You're a restaurant! How did you run out of THAT?!

Prompted by the thread about not being able to make a cocktail at a bar, and the replies in which posters recount glorious tales of the bar that had no wine, and the chinese restaurant that ran out of rice, I thought it might be fun to reveal the most ridiculous things that a restaurant you were at has ever run out of.

To get the ball rolling. Back in the day, after my parents had split up, my sibling and I were going out to dinner each weekend with my dad. One time, we’d decided to catch a movie, so after the film, dinner was just quick and dirty.

We walked in to the Pizza Hut across the road, to be told that we could order the salad bar, but they’d run out of pizza bases. At 8pm on a Saturday night.

Not feeling the love of salad all that much, we proceeded to the KFC down the street, to be informed that they’d run out of chicken pieces, but we could have nuggets if we wanted!

Double Whammy!

At least the McDonalds we ended up at had some damn burgers for us…

I forget who does the joke about not being able to get a burger at Burger King during breakfast hours, but I always found that amusing.

I have had a waitress list off the specials, only to tell us that “we’re out of that” when someone tried to order the special she just mentioned.

-Tofer

The fact that Starbucks can (and has, in my experience(s)) run out of regular sugar, certain lids, wooden stirrers, cup sleeves or any of those *basic * items that have to do with their bread-and-butter profit maker – run-of-the-mill coffee drinks – continually has me leaving the store, shaking my head.

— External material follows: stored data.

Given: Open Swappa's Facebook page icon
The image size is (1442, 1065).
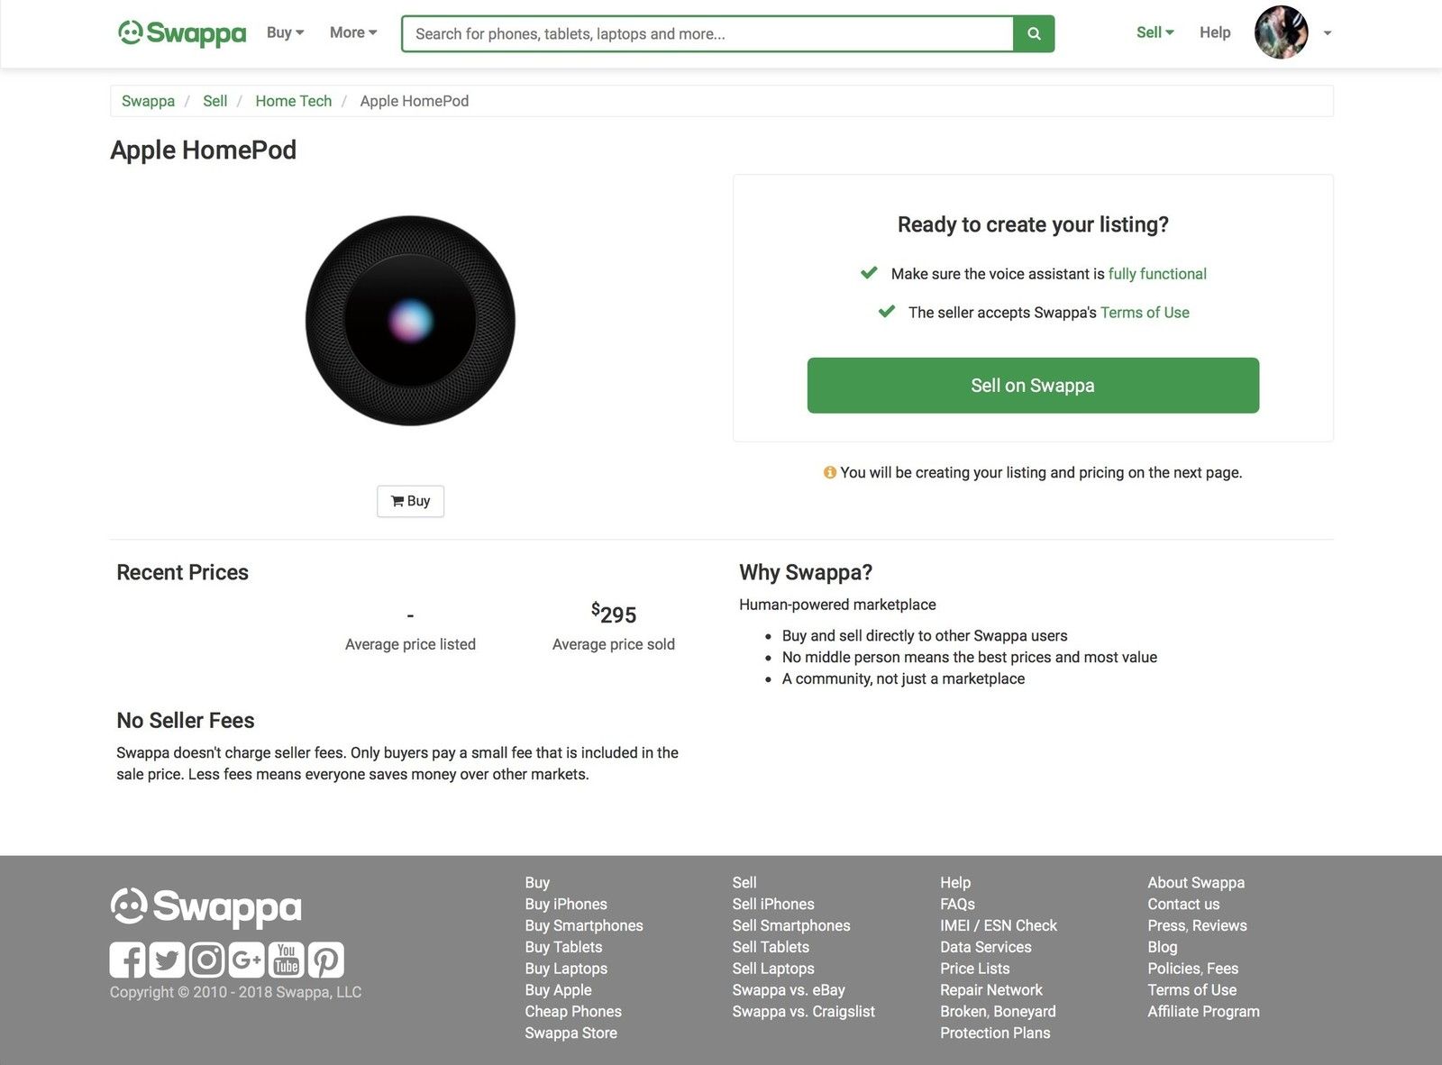Looking at the screenshot, I should pyautogui.click(x=127, y=960).

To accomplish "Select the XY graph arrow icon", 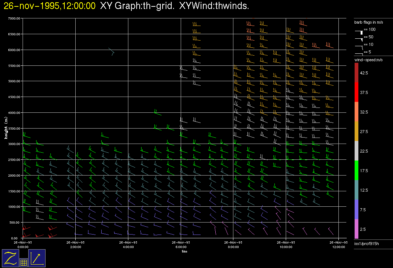I will coord(37,258).
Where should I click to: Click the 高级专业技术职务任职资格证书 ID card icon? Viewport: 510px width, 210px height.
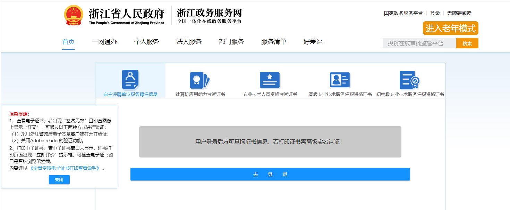tap(340, 80)
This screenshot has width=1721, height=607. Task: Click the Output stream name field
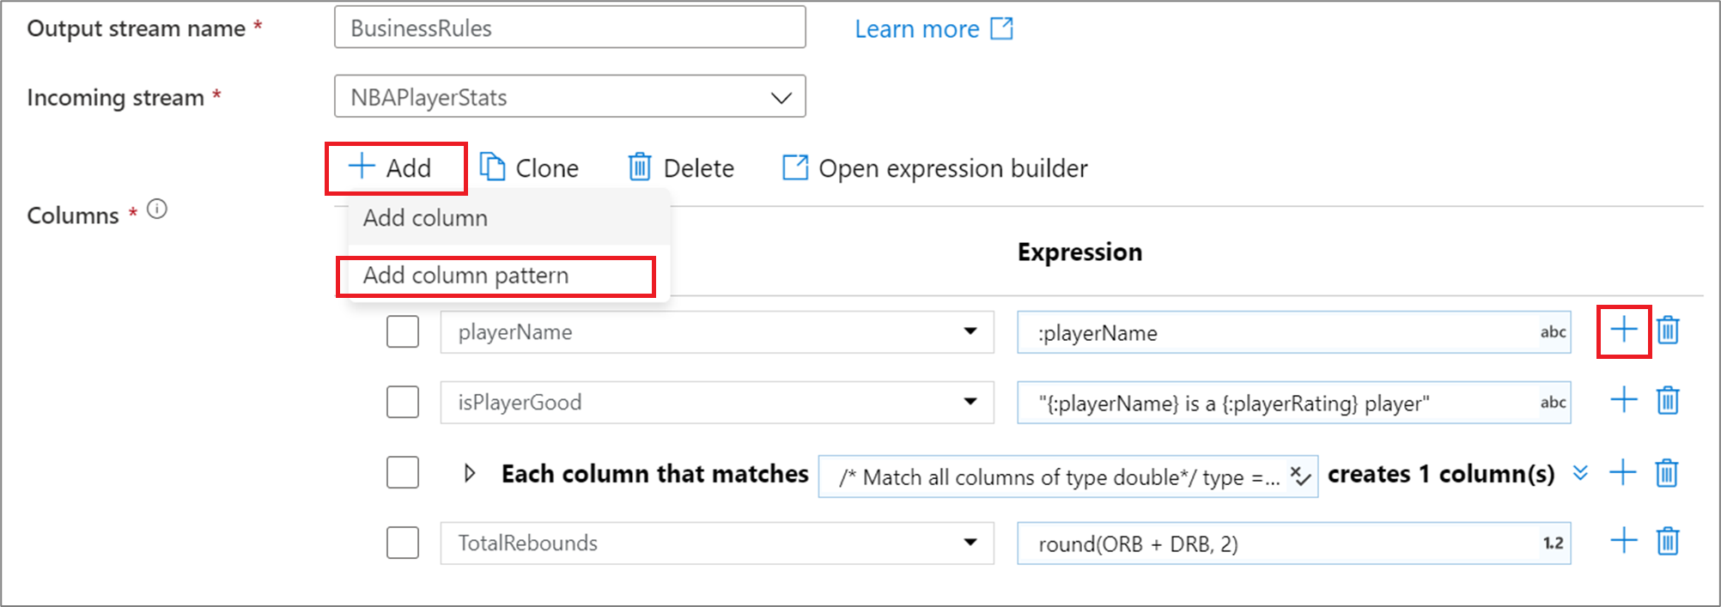pos(569,28)
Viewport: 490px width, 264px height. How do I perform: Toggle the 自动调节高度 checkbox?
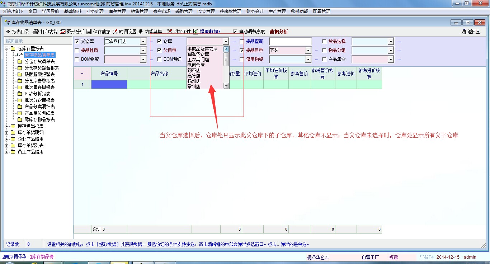(235, 32)
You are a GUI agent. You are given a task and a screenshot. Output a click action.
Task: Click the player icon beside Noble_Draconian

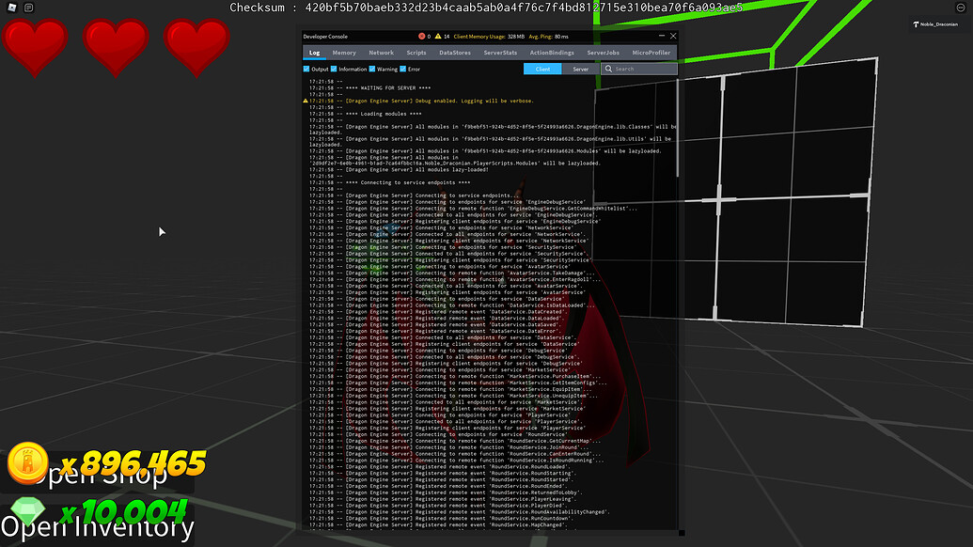point(916,24)
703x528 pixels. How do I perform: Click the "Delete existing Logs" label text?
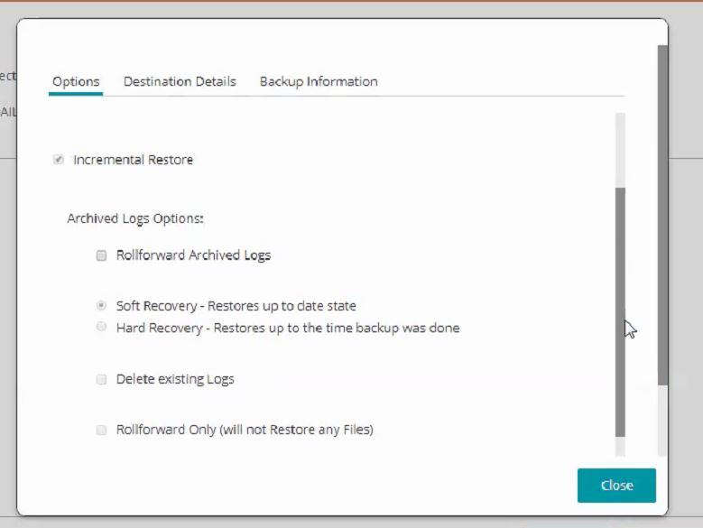point(175,379)
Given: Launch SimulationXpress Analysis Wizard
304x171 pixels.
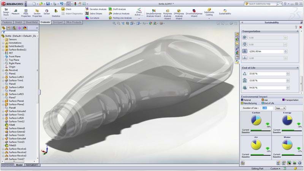Looking at the screenshot, I should (x=154, y=13).

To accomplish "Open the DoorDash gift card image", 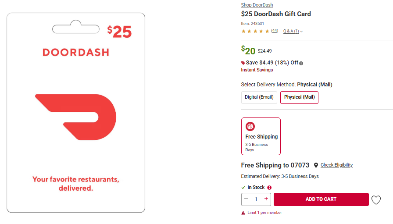I will click(x=76, y=113).
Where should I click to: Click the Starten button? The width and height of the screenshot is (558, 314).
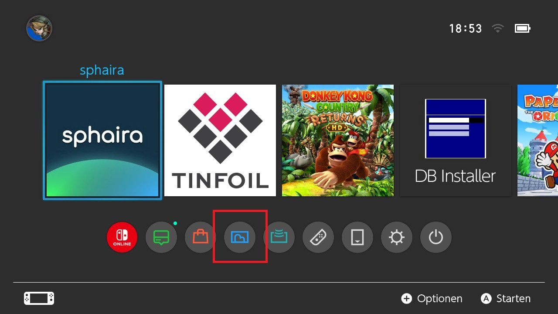click(x=506, y=299)
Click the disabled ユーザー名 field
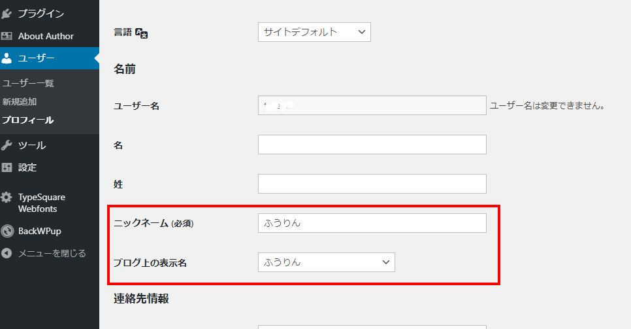 click(372, 105)
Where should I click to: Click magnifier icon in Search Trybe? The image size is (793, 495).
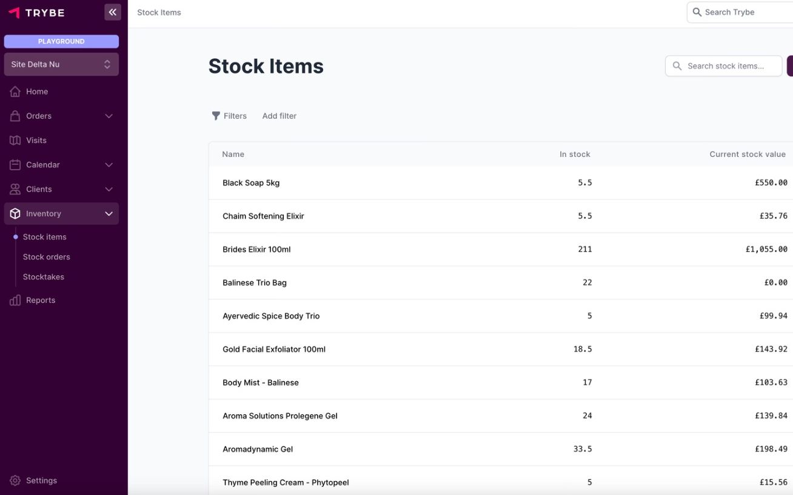697,12
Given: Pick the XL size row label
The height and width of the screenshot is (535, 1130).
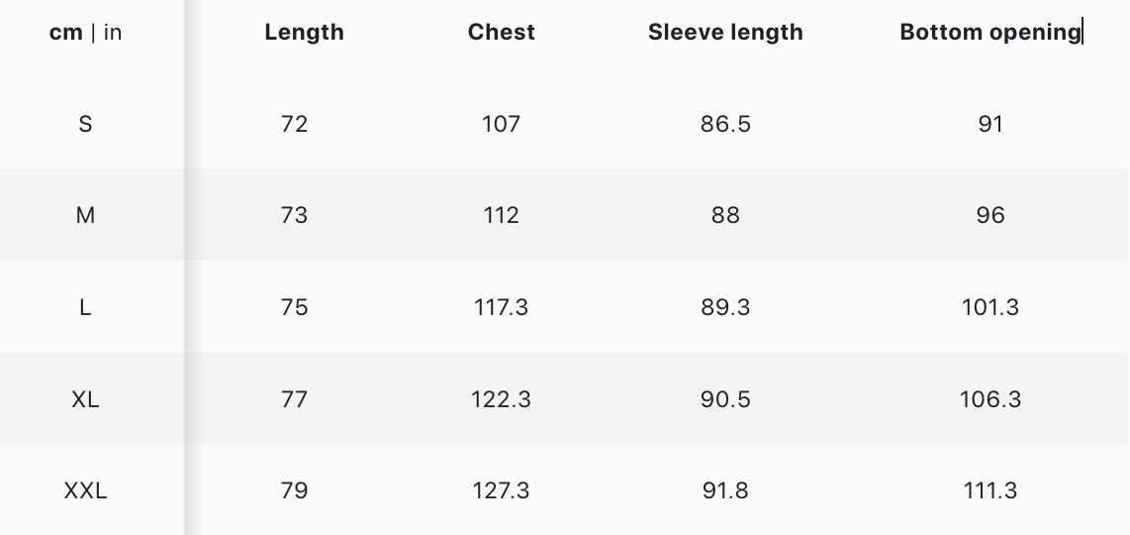Looking at the screenshot, I should point(85,399).
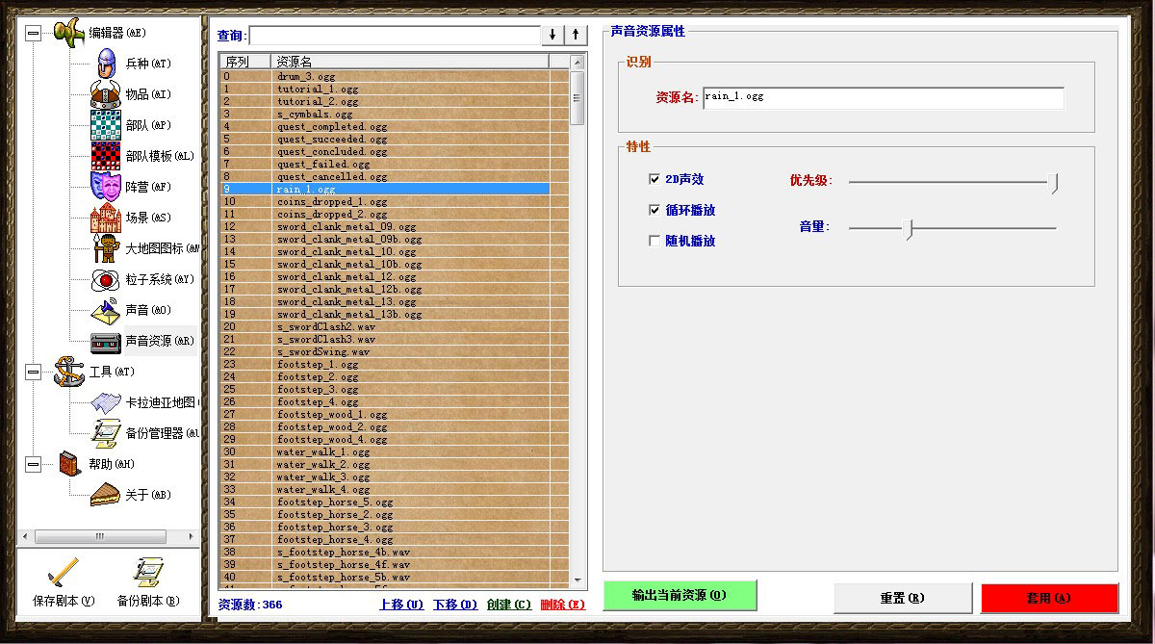Select the 物品 (items) icon
The image size is (1155, 644).
(106, 94)
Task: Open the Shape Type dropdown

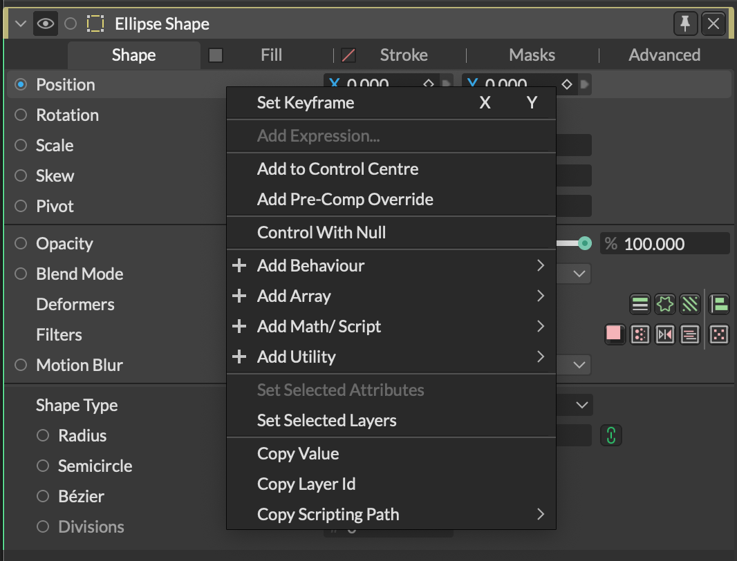Action: coord(581,405)
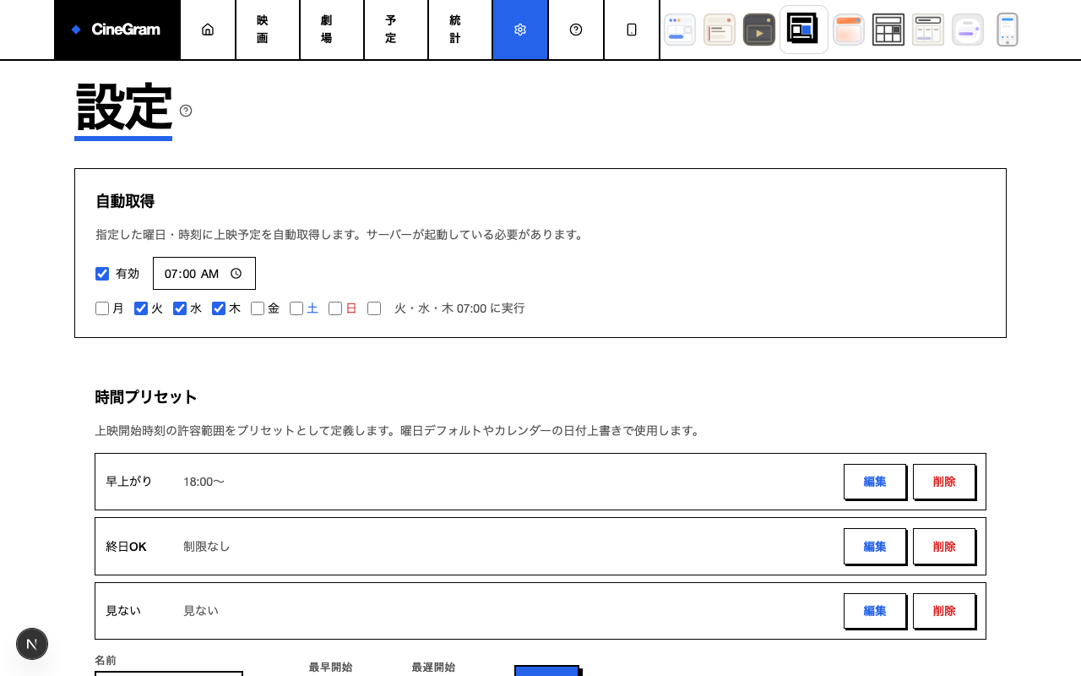Select the calendar grid app icon
The image size is (1081, 676).
click(x=888, y=29)
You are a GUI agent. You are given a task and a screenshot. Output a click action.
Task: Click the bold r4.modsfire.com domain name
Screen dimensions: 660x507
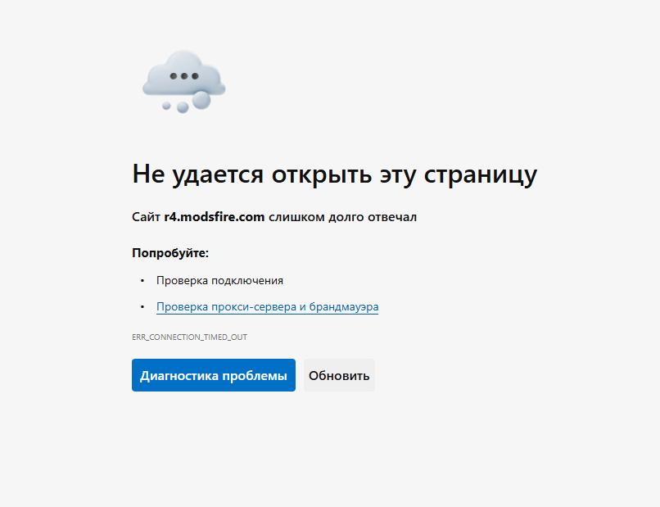214,217
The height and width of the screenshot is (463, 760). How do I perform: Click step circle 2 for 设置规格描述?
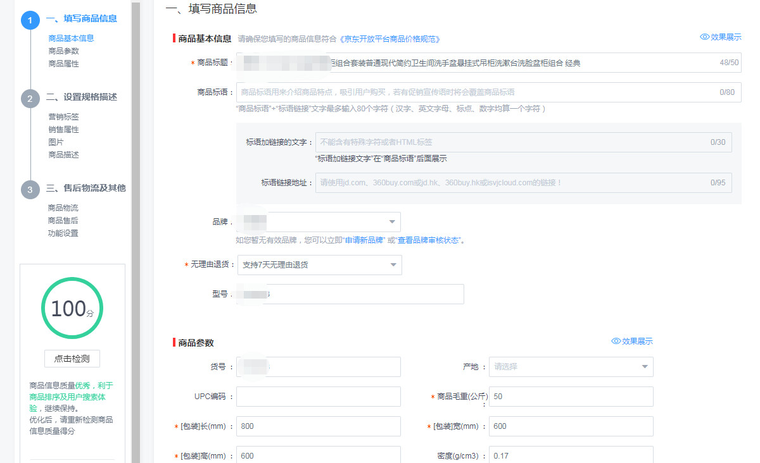point(30,98)
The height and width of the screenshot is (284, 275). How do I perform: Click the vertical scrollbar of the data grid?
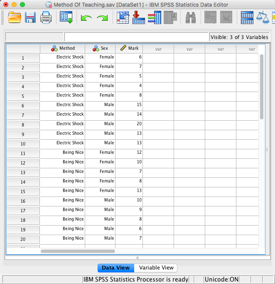(x=262, y=87)
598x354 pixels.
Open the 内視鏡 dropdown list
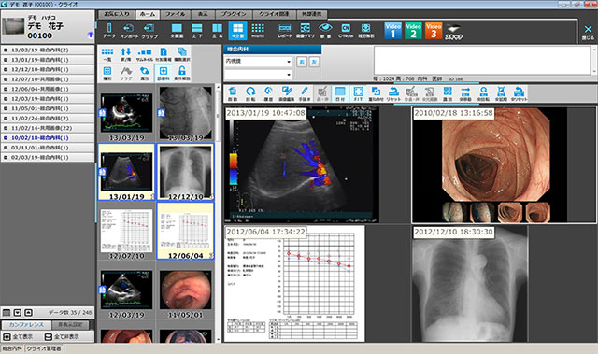pos(258,62)
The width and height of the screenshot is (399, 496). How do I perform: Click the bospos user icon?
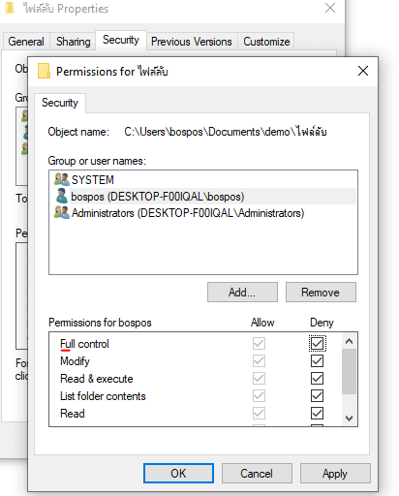point(62,196)
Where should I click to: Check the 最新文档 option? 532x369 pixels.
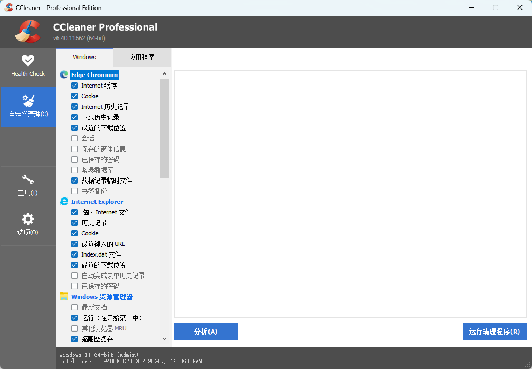pyautogui.click(x=74, y=307)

Another pizza example - a pizza restaurant that I once visited with my parents told us one Saturday night that it couldn’t do any pizzas because it had run out of flour. It was turning customers away. I wondered why it hadn’t sent someone to the supermarket about 200 metres down the street to buy a few more kilos of flour.

I was once at a Taco Bell on a holiday weekend when they were out of small flour shells. (or maybe it was large flour shells one of the two).

It becomes rather hard to order when you are trying to decide whether a soft taco shell is the same size as the shells for some of their more exotic menu items.

In fairness, it was a holiday weekend, it sounded like their next truckload of supplies was due later that day or the next day, and it also sounded like they’d missed their guess on how many travelers would be coming through, but . . .

I went to an Irish pub (well, faux Irish) that ran out of Guinness.

Not quite a “run out” story but close:

A group of friends and I once went to a restaurant that advertised an all-you-can-eat fish fry on Friday nights. A couple people got the fish fry. We ate, and the all-you-can-eat people ordered another round of fish. There were several different kinds (trout, whitefish, walleye, etc) and they were picking and choosing which they wanted so they could try them all.

When they tried to order the third round, the waitress informed them that the kitchen had closed, and the chef had gone home. It was a good fifteen or twenty minutes before the sign on the door said the restaurant closed. We were miffed, to say the least.

I once worked at a Mexican/Tex-Mex restaurant, and one night I will never forget, we ran out of chips.

Yes… chips.

We ran out of tortillas a couple of times, too. We got some WTF looks for that one.

My wife just ordered prime rib at Outback. When ordering, the server warned her that, “We’re out of medium.”

WTF? I thought a place like Outback cooked to order.

I was in a Kenny Rogers once where I was informed they had run out of chicken. So I asked them why they were open. I was told people might want to buy side dishes.

Because many’s the time Dad will tell the family “Hey everybody, let’s all go out for some cole slaw!”

In my (admittedly limited) pizza experience, the flour then has to be made into dough, which has to prove and rise, all of which takes time. The ought to have picked that extra flour up in the morning, and made some more dough.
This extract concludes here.